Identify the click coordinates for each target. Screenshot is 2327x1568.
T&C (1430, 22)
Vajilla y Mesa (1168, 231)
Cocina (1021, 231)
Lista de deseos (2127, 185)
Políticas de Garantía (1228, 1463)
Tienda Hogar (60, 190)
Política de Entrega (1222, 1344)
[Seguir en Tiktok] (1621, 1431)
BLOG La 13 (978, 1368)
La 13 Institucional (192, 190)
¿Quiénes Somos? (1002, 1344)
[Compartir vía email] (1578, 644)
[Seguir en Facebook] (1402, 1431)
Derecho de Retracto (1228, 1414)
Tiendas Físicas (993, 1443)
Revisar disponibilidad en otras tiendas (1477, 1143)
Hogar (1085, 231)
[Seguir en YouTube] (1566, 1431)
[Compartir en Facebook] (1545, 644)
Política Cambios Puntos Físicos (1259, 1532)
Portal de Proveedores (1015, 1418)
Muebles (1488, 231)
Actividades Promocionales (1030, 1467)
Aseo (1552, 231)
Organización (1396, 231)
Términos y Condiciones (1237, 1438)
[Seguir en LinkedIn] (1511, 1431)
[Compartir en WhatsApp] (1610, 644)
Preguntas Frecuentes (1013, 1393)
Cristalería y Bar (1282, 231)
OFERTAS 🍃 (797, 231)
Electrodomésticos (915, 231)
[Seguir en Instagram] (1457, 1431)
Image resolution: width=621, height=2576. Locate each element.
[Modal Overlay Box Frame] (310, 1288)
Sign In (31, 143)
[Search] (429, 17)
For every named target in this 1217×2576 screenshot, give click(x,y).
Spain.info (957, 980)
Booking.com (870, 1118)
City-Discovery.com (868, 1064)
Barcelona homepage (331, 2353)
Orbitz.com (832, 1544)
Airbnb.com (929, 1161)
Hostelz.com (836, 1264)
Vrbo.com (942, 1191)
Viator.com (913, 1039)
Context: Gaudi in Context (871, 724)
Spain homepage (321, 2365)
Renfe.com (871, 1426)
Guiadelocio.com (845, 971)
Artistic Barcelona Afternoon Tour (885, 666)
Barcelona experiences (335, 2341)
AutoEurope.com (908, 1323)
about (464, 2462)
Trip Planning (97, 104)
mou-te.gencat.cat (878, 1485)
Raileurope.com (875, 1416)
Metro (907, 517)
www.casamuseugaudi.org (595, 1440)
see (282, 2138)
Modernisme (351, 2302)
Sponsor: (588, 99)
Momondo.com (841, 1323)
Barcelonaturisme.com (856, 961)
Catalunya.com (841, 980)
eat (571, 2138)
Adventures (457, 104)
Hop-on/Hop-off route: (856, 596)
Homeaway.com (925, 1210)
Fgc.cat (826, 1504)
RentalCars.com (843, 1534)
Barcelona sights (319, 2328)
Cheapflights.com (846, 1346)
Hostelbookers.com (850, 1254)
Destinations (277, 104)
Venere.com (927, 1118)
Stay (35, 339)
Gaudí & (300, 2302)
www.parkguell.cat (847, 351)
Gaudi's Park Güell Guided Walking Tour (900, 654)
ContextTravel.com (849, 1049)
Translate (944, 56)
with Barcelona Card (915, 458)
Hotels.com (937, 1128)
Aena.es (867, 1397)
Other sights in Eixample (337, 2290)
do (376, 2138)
---
• [Directions for this task] Among the lines above, find the one with "Política de Entrega (1222, 1344)" and the one with "eat (571, 2138)". Quote both and everything between them, exactly.

• [Written reply]
Política de Entrega (1222, 1344)
[Seguir en Tiktok] (1621, 1431)
BLOG La 13 (978, 1368)
La 13 Institucional (192, 190)
¿Quiénes Somos? (1002, 1344)
[Compartir vía email] (1578, 644)
[Seguir en Facebook] (1402, 1431)
Derecho de Retracto (1228, 1414)
Tiendas Físicas (993, 1443)
Revisar disponibilidad en otras tiendas (1477, 1143)
Hogar (1085, 231)
[Seguir en YouTube] (1566, 1431)
[Compartir en Facebook] (1545, 644)
Política Cambios Puntos Físicos (1259, 1532)
Portal de Proveedores (1015, 1418)
Muebles (1488, 231)
Actividades Promocionales (1030, 1467)
Aseo (1552, 231)
Organización (1396, 231)
Términos y Condiciones (1237, 1438)
[Seguir en LinkedIn] (1511, 1431)
[Compartir en WhatsApp] (1610, 644)
Preguntas Frecuentes (1013, 1393)
Cristalería y Bar (1282, 231)
OFERTAS 🍃 (797, 231)
Electrodomésticos (915, 231)
[Seguir en Instagram] (1457, 1431)
Image resolution: width=621, height=2576. Locate each element.
[Modal Overlay Box Frame] (310, 1288)
Sign In (31, 143)
[Search] (429, 17)
For every named target in this 1217×2576 screenshot, give click(x,y).
Spain.info (957, 980)
Booking.com (870, 1118)
City-Discovery.com (868, 1064)
Barcelona homepage (331, 2353)
Orbitz.com (832, 1544)
Airbnb.com (929, 1161)
Hostelz.com (836, 1264)
Vrbo.com (942, 1191)
Viator.com (913, 1039)
Context: Gaudi in Context (871, 724)
Spain homepage (321, 2365)
Renfe.com (871, 1426)
Guiadelocio.com (845, 971)
Artistic Barcelona Afternoon Tour (885, 666)
Barcelona experiences (335, 2341)
AutoEurope.com (908, 1323)
about (464, 2462)
Trip Planning (97, 104)
mou-te.gencat.cat (878, 1485)
Raileurope.com (875, 1416)
Metro (907, 517)
www.casamuseugaudi.org (595, 1440)
see (282, 2138)
Modernisme (351, 2302)
Sponsor: (588, 99)
Momondo.com (841, 1323)
Barcelonaturisme.com (856, 961)
Catalunya.com (841, 980)
eat (571, 2138)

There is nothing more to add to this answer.